I'm using an Arduino to control[1] 2 stepper motors [2][3] (both obtained from scraped printers and I can't seem to find datasheets for them). First I used a 12V 0.5Amp power supply, that worked for each motor separately (although [3] lacked some torque), but when connecting them together the motors stalled. I then connected a 14V 1Amp power supply and both the motors ran fine, apart from the fact that motor [2] got extremely hot, I understand that due to it's lower resistance it takes the grater share of the current while it is probably rated for lower current in the first place. As you might have gathered I'm working with a nearly non-existent budget, and my knowledge of electronics is rudimentary at best, I don't have a variable power supply, I'm basically working off scraps…

My question is how do I divert more current to motor [3]?

I thought of placing a resistor (something like 30-40ohm) on the motor [2] circuit, but that resistor would have to have a very high power rating, and, wouldn't it create a voltage drop? I think [2] is rated for 24v, and I'm already providing it with only 14v…

Another option I read about is using PWM to control the current, the problem I have with this is that it would cast me 2 extra PWM pins on the Arduino and I'd rather save them for other things (I have an Uno, so only 6 PWMs).
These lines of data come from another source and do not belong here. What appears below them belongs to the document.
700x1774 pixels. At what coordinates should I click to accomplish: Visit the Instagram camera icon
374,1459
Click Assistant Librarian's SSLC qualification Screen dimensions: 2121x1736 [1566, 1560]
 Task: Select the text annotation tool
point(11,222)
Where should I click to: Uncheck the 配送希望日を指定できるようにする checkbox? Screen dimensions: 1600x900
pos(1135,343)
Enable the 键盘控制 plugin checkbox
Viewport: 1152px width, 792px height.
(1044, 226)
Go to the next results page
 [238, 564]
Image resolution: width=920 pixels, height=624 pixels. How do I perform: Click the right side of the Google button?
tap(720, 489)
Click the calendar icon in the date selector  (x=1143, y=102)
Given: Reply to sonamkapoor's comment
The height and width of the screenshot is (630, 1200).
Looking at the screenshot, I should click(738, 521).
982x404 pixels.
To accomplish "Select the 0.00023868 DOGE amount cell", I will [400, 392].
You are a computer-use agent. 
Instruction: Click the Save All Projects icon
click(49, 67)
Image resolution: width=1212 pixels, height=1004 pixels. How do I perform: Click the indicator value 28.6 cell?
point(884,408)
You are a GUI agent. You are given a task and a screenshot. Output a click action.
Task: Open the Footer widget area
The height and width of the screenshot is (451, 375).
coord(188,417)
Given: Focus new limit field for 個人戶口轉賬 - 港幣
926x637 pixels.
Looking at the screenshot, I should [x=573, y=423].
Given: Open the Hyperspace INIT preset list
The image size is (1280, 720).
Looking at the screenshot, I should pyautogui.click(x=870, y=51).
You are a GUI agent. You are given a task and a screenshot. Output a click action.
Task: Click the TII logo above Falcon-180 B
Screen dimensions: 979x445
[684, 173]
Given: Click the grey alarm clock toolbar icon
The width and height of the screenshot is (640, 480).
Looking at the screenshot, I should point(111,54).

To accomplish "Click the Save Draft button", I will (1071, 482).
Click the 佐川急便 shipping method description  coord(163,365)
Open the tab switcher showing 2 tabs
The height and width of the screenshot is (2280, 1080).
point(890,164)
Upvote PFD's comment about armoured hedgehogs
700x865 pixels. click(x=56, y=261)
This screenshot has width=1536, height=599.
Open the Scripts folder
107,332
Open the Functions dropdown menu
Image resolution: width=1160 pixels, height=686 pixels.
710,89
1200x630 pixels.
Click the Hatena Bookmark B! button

[1] Using L293D quad half-bridge.

[2] Mitsumi m35sp-9t resistance 10ohm

[3] Malaysia 42sin-15k8na 28ohm

p.s. I expect many people here would wince at my messy, inaccurate, quick and dirty, trail and error approach to electronics, being a programmer, I understand how you feel, but I'm not building a control system for the mars rover, I'm just trying to learn electronics by doing electronics.

Thanks.

Best Answer

A properly designed chopper PWM current regulator will let you run the motors much faster while maintaining torque than other other solution.

As the rotation speed and thus commutation frequency of a stepper motor increases, the winding inductance begins to present a larger and larger reactance, and limit the current which will flow at rated voltage. The solution is to use a power supply much above the rated voltage, but use a chopper current regulator to prevent overheating the motor or damaging its permanent magnets from excessive field strength.

The power resistor and higher voltage supply method has enough advantage over "nothing" as to have been used in some large stepper motor systems before choppers became affordable, but is a far inferior solution to active current regulation.

In terms of available pins, remember that once you start putting any ICs on a board, putting an additional ATMEGA xx8 on a board becomes fairly economical, too - you don't need a whole Arduino, and the prices for what you do need range from about $2-$4. It's not uncommon if someone is going to the trouble of marketing a stepper power amplifier module for hobby/robots use to put a microcontroller on it and give it a serial command interface instead of raw step/direction per motor.